Presently, there are two circumstances that passenger locator information would be collected: (1) When a passenger is reported with signs and symptoms of a communicable illness; and, (2) In the event of a global disease outbreak. During the severe acute respiratory syndrome (SARS) outbreak in 2003, it was evident that current methods of using paper copies of airline manifests and customs information were inadequate to notify passengers potentially exposed to SARS within the incubation period (10 days). Airline manifests and custom declarations do not contain reliable emergency contact information. Manifests contain only the name and the seat number. Custom declarations are written by passengers and are often illegible or not complete. Names on the custom declarations do not necessarily match those on the manifests, phone numbers are not included, and only one custom declaration is filled out per family. The locating information maybe fairly complete; however, the person may no longer be at that address (e.g., temporary lodging).

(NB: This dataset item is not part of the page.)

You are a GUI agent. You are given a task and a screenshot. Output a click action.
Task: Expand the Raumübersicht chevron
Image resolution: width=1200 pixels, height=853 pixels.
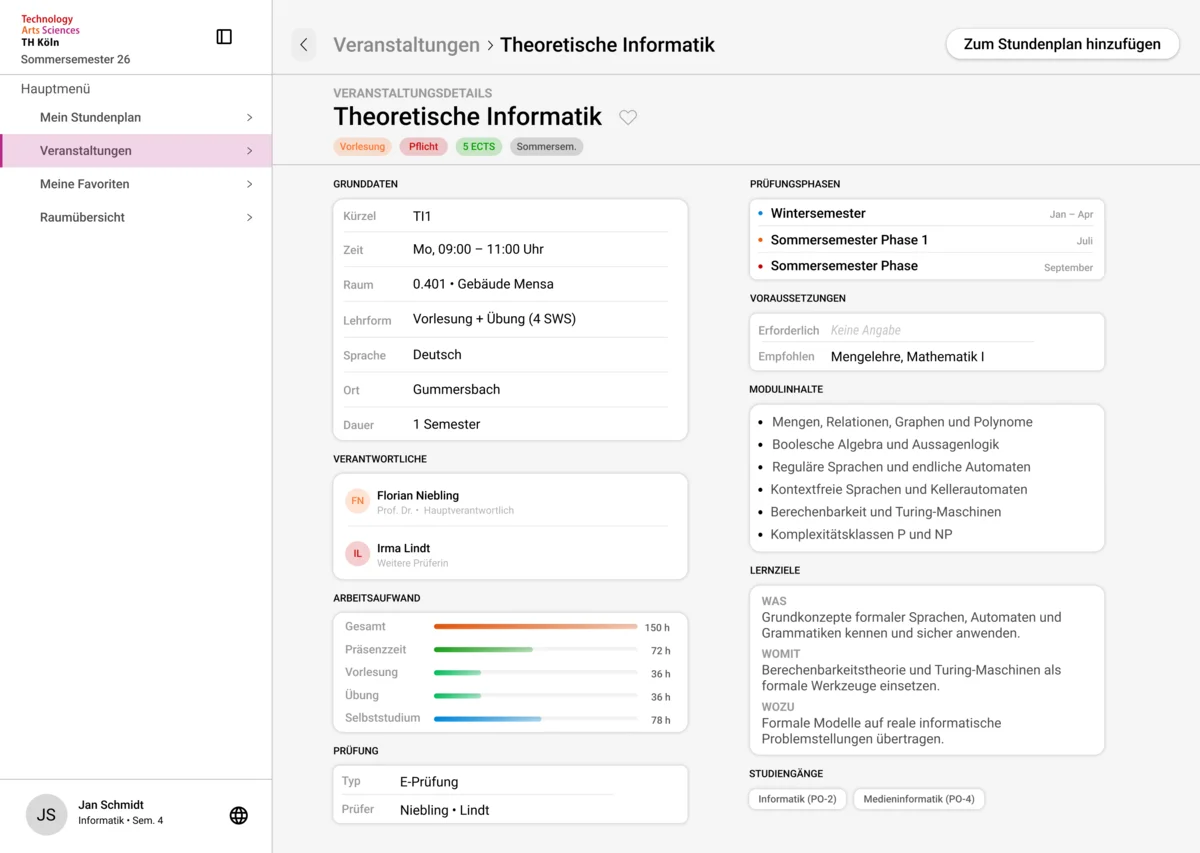[249, 218]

Passengers on domestic flights do not complete custom declaration, therefore no reliable system exist to obtain emergency contact information for passengers on domestic conveyances. The estimated time to locate passengers using the current system is one month.
An emergency clearance is being requested because CDC has developed an airline passenger locator card to obtain the necessary information needed to notify passengers who may have been exposed to a communicable disease. Because of today's uncertainties, we are requesting OMB to grant approval most expeditiously.
Completing the passenger locator card and furnishing the requested information is voluntary; however, in order to prevent the spread of a disease, more complete information allows important public health functions such as adequate monitoring and follow-up of Start Printed Page 46548significant health events to be performed. To prevent the spread of communicable diseases, identifiable information may be shared with authorized DHHS personnel and public health or cooperating medical authorities. In addition to collecting detailed locator information, the passenger locator card can be scanned, which will increase the speed as well as accuracy of data collection and should allow for more timely notification of passengers when necessary. This package will be included in the next extension of the Foreign Quarantine Regulations (42 CFR Part 71) OMB No. 0920-0134. There are no costs to the respondents.
|Type of notification||Number of respondents||Number of responses/respondent||Average burden/response (in hours)||Total burden hours|
|Outbreak of public health significance||2,700,000||1||5/60||225,000|
Dated: July 27, 2004.
Director, Management Analysis and Services Office, Centers for Disease Control and Prevention.